Após sofrer assédio moral e ter adquirido transtorno mental relacionado ao trabalho realizado em Agência do Banco Bradesco em Dourados, um gerente de contas conseguiu em recurso manter a indenizações por dano moral e material, conforme decisão da Primeira Turma do Tribunal Regional do Trabalho da 24ª Região.
Segundo o presidente do Sindicato dos Bancários de Dourados e Região, “Nas últimas duas semanas os bancários realizaram protestos com fechamentos de agências do Bradesco em Dourados justamente para denunciar as práticas antissindicais e também de assédio moral que ainda continuam acontecendo no Bradesco”. Ainda segundo Raul, “O sindicato abriu um canal de negociação direto com a matriz do banco em São Paulo e espera resolver de vez o problema, caso contrário o sindicato deverá retomar os protestos”.
Em relação à condenação do banco, o laudo pericial demonstrou que o funcionário apresenta transtorno ansioso não especificado e diversos sinais depressivos como desmotivação, dependência de drogas, agressão, cinismo, afastamento de outras pessoas, perda de sono, sentimento de incompetência, com insatisfação e infelicidade com o trabalho.
Segundo o relator do processo, desembargador André Luís Moraes de Oliveira, o assédio moral ou terror psicológico no ambiente de trabalho qualifica-se por atos comissivos ou omissivos, atitudes, gestos e comportamentos do patrão na direção da empresa, de gerente, chefe, superior hierárquico ou dos colegas. São atos que traduzem uma atitude contínua e de ostensiva perseguição que podem provocar danos às condições físicas, psíquicas, morais e existenciais do trabalhador. "Essa forma tão cruel de dano moral ficou evidenciada no processo pelo conjunto de atos comprovadamente hostis impingidos ao trabalhador", expôs o relator.
Quanto ao dano moral e material - concedidos originariamente pelo Juízo da 1ª Vara do Trabalho de Campo Grande - houve alterações quanto ao período de concessão do primeiro e o valor do segundo.

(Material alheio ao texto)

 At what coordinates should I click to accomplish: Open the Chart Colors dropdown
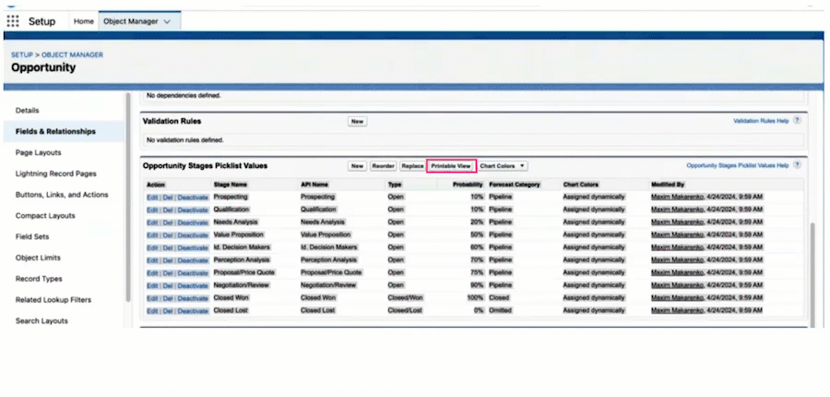coord(503,166)
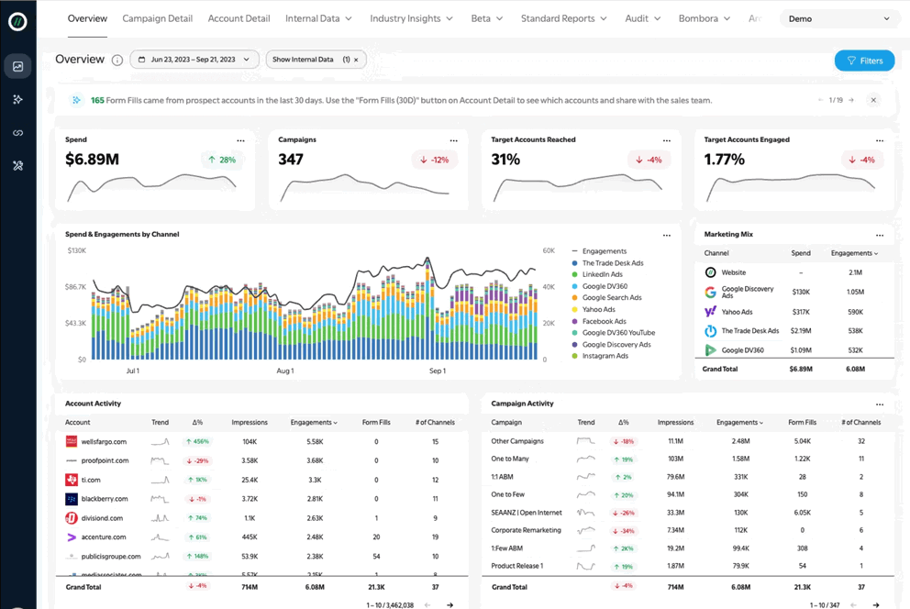Viewport: 910px width, 609px height.
Task: Open the link integrations sidebar icon
Action: point(17,133)
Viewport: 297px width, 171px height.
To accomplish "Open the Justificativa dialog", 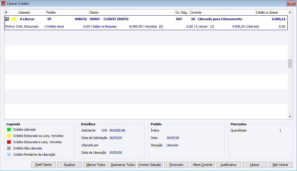I will (x=229, y=165).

A sentença proferiu que o trabalhador fazia jus a uma pensão correspondente à importância do trabalho para o qual se inabilitou até a idade de 75 anos. A Turma determinou que o pagamento dos lucros cessantes deve permanecer enquanto houver a enfermidade e que o valor deve observar as correções salariais deferidas à categoria.
O valor da indenização por dano moral também foi alterado, sendo estabelecido em R$ 150 mil, correspondente a cerca de 30 salários do trabalhador.